The state recognition of the environment and objects by robots is generally based on the judgement of the current state as a classification problem. On the other hand, state changes of food in cooking happen continuously and need to be captured not only at a certain time point but also continuously over time. In addition, the state changes of food are complex and cannot be easily described by manual programming. Therefore, we propose a method to recognize the continuous state changes of food for cooking robots through the spoken language using pre-trained large-scale vision-language models. By using models that can compute the similarity between images and texts continuously over time, we can capture the state changes of food while cooking. We also show that by adjusting the weighting of each text prompt based on fitting the similarity changes to a sigmoid function and then performing black-box optimization, more accurate and robust continuous state recognition can be achieved. We demonstrate the effectiveness and limitations of this method by performing the recognition of water boiling, butter melting, egg cooking, and onion stir-frying.

Figures (10)

• Figure 1: The concept of this study. We propose a continuous object state recognition method for cooking robots by using pre-trained large-scale vision-language models and black-box optimization.
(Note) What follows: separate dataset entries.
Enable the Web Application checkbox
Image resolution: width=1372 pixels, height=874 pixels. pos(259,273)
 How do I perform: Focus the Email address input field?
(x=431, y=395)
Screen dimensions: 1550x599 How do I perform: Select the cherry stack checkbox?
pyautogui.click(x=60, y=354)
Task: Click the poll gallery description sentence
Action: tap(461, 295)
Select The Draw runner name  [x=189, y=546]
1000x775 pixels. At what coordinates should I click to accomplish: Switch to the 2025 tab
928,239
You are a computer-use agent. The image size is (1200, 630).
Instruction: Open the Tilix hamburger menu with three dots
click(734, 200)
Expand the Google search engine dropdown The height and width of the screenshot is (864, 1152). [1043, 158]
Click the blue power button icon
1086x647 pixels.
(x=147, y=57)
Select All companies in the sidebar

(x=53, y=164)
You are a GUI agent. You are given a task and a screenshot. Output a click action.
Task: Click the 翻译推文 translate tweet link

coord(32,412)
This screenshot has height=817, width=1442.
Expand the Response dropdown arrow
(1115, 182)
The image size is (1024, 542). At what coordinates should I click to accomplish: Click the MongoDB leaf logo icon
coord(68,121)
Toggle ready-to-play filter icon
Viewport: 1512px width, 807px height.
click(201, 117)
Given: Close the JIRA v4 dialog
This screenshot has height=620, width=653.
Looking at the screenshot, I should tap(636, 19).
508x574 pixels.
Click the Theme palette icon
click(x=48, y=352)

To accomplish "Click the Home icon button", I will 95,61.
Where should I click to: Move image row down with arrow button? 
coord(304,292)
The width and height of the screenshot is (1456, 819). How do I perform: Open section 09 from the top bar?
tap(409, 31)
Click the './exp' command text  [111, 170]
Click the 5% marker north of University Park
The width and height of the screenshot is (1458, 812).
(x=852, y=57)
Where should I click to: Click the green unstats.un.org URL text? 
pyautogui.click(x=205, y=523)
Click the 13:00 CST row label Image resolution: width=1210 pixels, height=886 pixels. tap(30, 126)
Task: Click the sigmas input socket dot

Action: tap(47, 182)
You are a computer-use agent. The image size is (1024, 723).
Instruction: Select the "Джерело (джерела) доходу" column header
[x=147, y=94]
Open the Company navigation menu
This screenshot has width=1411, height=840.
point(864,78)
• Figure 2: The overview of the proposed method: we obtain time series of images $D$, prepare a variety of text prompts, calculate the continuous similarity changes with pre-trained vision-language models and text weight, fit the similarity changes to a sigmoid function, compute the evaluation value, and iteratively optimize the text weight with black-box optimization.
• Figure 3: Types of continuous state changes. All of these changes can be represented by a sigmoid function.
• Figure 4: Changes in the sigmoid function when changing the parameters $\alpha$ and $\beta$. By increasing $\alpha$, the sigmoid function becomes steeper, which means that the state change can be detected more easily. By increasing $\beta$, the state change is less likely to be misidentified early in the process.
• Figure 5: The experimental setup: the text prompts and representative images for water boiling, butter melting, egg cooking, and onion stir-frying experiments.